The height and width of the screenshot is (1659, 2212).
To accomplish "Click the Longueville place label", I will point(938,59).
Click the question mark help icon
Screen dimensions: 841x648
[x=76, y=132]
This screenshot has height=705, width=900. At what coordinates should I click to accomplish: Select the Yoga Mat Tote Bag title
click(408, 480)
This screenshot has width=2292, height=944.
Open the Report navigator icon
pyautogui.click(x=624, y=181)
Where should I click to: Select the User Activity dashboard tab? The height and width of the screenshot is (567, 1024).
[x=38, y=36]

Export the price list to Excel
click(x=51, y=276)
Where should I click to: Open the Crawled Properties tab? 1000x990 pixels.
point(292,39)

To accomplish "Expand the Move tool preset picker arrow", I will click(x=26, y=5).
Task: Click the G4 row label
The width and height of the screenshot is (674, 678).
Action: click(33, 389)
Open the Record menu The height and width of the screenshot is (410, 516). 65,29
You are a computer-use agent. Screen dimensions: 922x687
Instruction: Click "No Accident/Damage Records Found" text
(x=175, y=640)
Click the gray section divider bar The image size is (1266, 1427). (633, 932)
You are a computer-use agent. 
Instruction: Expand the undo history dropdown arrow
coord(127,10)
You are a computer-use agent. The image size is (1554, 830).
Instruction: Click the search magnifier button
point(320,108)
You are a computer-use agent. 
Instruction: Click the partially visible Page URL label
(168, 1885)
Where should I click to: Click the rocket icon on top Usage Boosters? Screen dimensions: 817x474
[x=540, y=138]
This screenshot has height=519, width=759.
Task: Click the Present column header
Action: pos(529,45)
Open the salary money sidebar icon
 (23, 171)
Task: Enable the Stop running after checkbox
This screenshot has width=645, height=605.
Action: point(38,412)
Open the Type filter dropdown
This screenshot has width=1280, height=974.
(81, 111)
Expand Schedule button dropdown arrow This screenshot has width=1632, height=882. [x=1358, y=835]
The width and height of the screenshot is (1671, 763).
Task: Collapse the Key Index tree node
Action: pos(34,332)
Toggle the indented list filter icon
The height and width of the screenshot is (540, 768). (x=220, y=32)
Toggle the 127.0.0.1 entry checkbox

:::::

_Task description_.
Count up the lines in the listing that hold the word "image", and give that number only.

_Answer section_.
2